Please note that the above problems are by no means exceptional and do not stem directly from the characteristics of MooseFS itself. It can affect any file system-network type systems are more prone to this difficulty. Technically, the above recommendations should always be followed (also applicable to the use of traditional file systems).

18. What are the limitations of MooseFS (such as file size limit, file system size limit, maximum number of files, which can be stored on the file system)?

The maximum file size in MooseFS is limited to 257 bytes = 128PiB.

The maximum file system size is limited to 2 64 bytes = 16 EiB = 16 384 PiB

The maximum number of files that can be stored on an MooseFS instance is 231-more than 2.1bln.

19. Can I set up HTTP basic authentication for mfscgiserv?

Mfscgiserv is a very simple HTTP server that is only used to run MooseFS CGI scripts. It does not support any other features, such as HTTP authentication. However, MooseFS CGI scripts can be provided from another fully functional HTTP server with CGI support, such as lighttpd or Apache. When using a full-featured HTTP server, such as Apache, you can also take advantage of the capabilities provided by other modules, such as HTTPS transport. Simply place the CGI and its data file (index.html,mfs.cgi,chart.cgi,mfs.css,acidtab.js,logomini.png,err.gif) under the selected DocumentRoot. If you already have an HTTP server instance on a given host

20. Can I run the mail server application on MooseFS? The mail server is a very busy application with a large number of small files-I won't lose any files?

You can run a mail server on MooseFS. You will not lose any files under a large system load. When the file system is busy, it blocks until its operation is complete, which causes the mail server to slow down.

21. Is there any suggestion for network, MTU or bandwidth?

We recommend using jumbo frames (MTU = 9000). Using a larger number of block servers, the switch should be connected through optical fiber or use aggregation links.

Does 22.MooseFS support supplementary organizations?

Yes.

Does 23.MooseFS support file locking?

Yes, because of MooseFS 3.0.

24. Can I assign an IP address to a block server through DHCP?

Yes, but we strongly recommend that you set "DHCP reservation" based on the MAC address.

25. Some of my small servers take up 90% of the space, while others only take up 10%. Why does the rebalancing process take so long?

Our experience working in a production environment shows that active replication is not desirable because it can greatly slow down the entire system. The overall performance of the system is more important than the equal use of hard drives on all chunked servers. By default, replication is configured as a non-aggressive operation. In our environment, it usually takes about a week for a new chunkserver to reach standard hdd utilization.
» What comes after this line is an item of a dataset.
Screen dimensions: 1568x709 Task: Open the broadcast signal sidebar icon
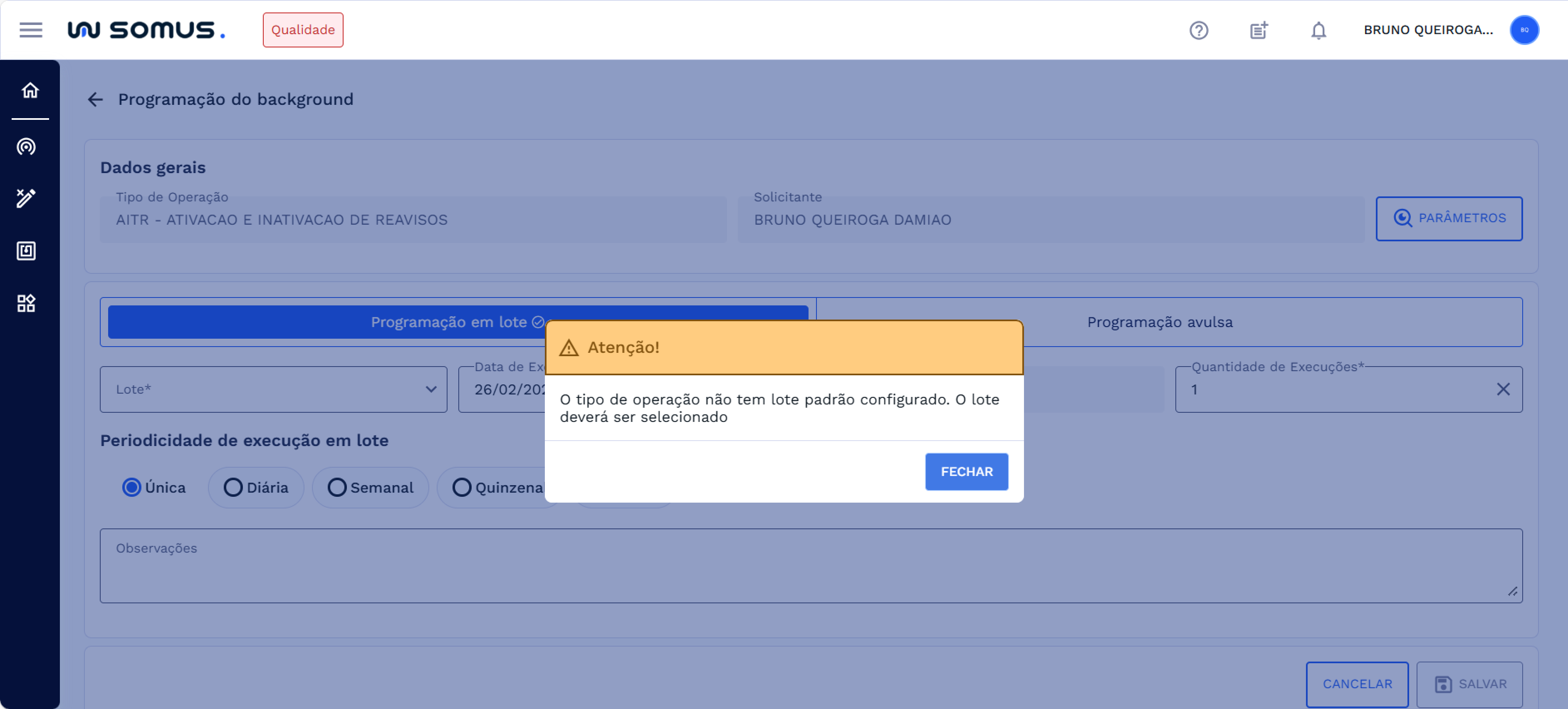click(26, 147)
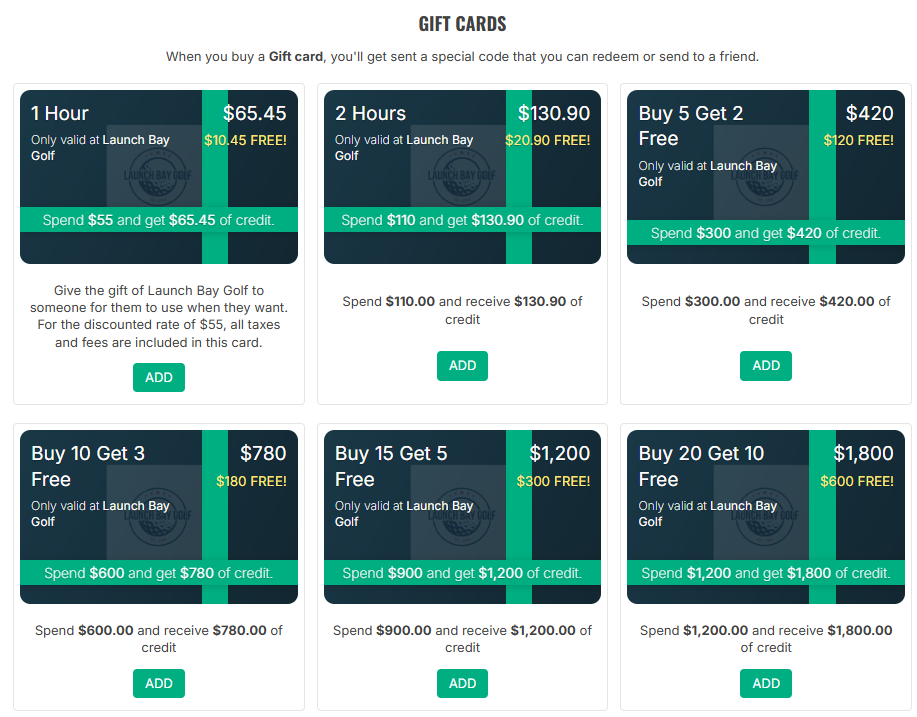Click the 'Spend $1,200 and get $1,800' banner

click(x=766, y=573)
Active replication will make the whole system quite slow in a few days.

You can adjust the replication speed when the primary server starts by setting the following two options:

CHUNKS_WRITE_REP_LIMIT

The maximum number of blocks to copy to a chunkserver (the default value is 2pm 1pm 1pm 4).
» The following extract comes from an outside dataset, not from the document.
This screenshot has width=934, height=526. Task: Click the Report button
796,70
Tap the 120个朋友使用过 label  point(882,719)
One number equals four identical numbers separated by colons.

The first restriction is an endangered block (a block with only one copy)

The second limitation is for traditional blocks (the number of blocks that are less than the specified target)

The third limitation is rebalancing between servers used for space with arithmetic averages

The fourth limitation is rebalancing between other servers (very low or very high space usage)

Usually the first number should be greater than or equal to the second, the second greater than or equal to the third, and the fourth greater than or equal to the third (1st > = 2nd > = 3rd = 2nd > = 3rd

Welcome to subscribe "Shulou Technology Information " to get latest news, interesting things and hot topics in the IT industry, and controls the hottest and latest Internet news, technology news and IT industry trends.

*The comments in the above article only represent the author's personal views and do not represent the views and positions of this website. If you have more insights, please feel free to contribute and share.